The world he was observing was disturbed by something, wracked by a series of small ripples that destroyed the clarity of his perception, and he was only vaguely aware that it might be connected to the unreal heated moisture invading his eyes. Tears, then. Had they been falling all this time? Hot and salty and bitter to the very core, causing disturbances as they hit the reflections below, sending back small wafting waves of a once-unmistakable scent that was now settled and stale and cold. He wondered when exactly it had started to cool, and how long he had been there watching it.
 
The crescent-shaped sliver of moonlight seemed to highlight the temperature, catching on the very edge of the puddle like a wink of silver ice. It felt like it had been so long: long enough for the blood to pool. Long enough for the pool to stop spreading. Not as long as the eternity he seemed to have aged. For the moment, he felt little concern towards the concept of time. There had been a time before, and there would be a time after, but everything seemed to have frozen in the context of the `now.'
 
Another warm droplet fell, sending the moon wrinkling out of existence for a few moments, and he marveled. Amazing how something so thick, so dark, could reflect so clearly. Amazing how things that seemed capable of holding so little could hold so much.
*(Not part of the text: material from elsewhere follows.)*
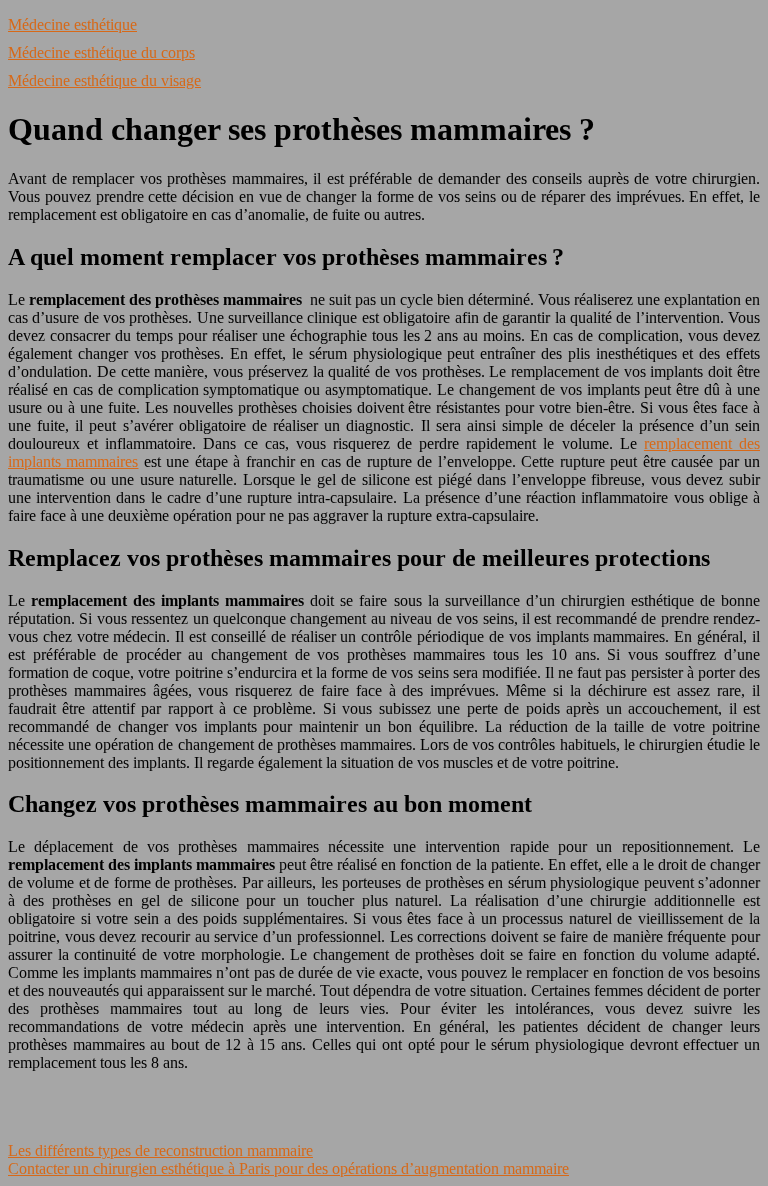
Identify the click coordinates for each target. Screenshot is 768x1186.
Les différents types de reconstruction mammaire (160, 1150)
He wished he'd never had to find out. There was noise in the distance, low and rumbling and unexpected, and his gaze clawed itself away from what had been the most capturing thing as though his eyes were moving through molasses.
 
And there was the thing that was most important, that was still where it had been when he found it an eternity ago and where it would remain until he could unlock his joints and find the strength to stand. Amber eyes stared up at him from a red bandanna, abandoned, soulless, blank. It occurred to him that he'd never seen his brother empty before, had never seen him devoid of rage and passion and disgruntled amusement, and he had never planned to have to. If any of them were supposed to be the first to go then by all rights, it was his responsibility as the eldest, as the leader.
 
He wasn't supposed to see this limp and awkward mannequin masquerading as his brother; he wasn't supposed to arrive too late to help him. His eyes roved over the once-familiar face, now made up of new lines born of final rest, frozen in a mask that betrayed nothing apart from the almost-acceptance that accompanied their every dangerous feat. Even in death, he couldn't bring himself to admit to fear, or to pain, or to sadness. Even dying, he hadn't been willing to close his eyes near his enemies.
 
He had been alone. He had been surrounded. He hadn't been ready, and it shouldn't have been his time. Yet somehow here he was, sprawled across the concrete and devoid of life, surrounded by a pool of thick, sticky liquid that had somehow all originated from him and spread to form the entirety of the world. This wasn't supposed to happen. They were supposed to get a chance to live past seventeen. They were supposed to get a chance to say goodbye.
 
“It's not fair.”
 
The words left his mouth with a scraping, like metal against rough stone, his voice harsh and clogged as he broke through his standstill and cradled his brother to him.
 
“It's not fair,” he whispered again, eyes traveling upwards in a last silent appeal. The statement spun off into the dark, delicately losing itself amongst the wind and thunder, leaving Leonardo clutching a lifeless shell to his plastron: alone, abandoned, desolate.
 
Time had stopped because he had lost his brother.
 
The world had ended, and he held it in his arms.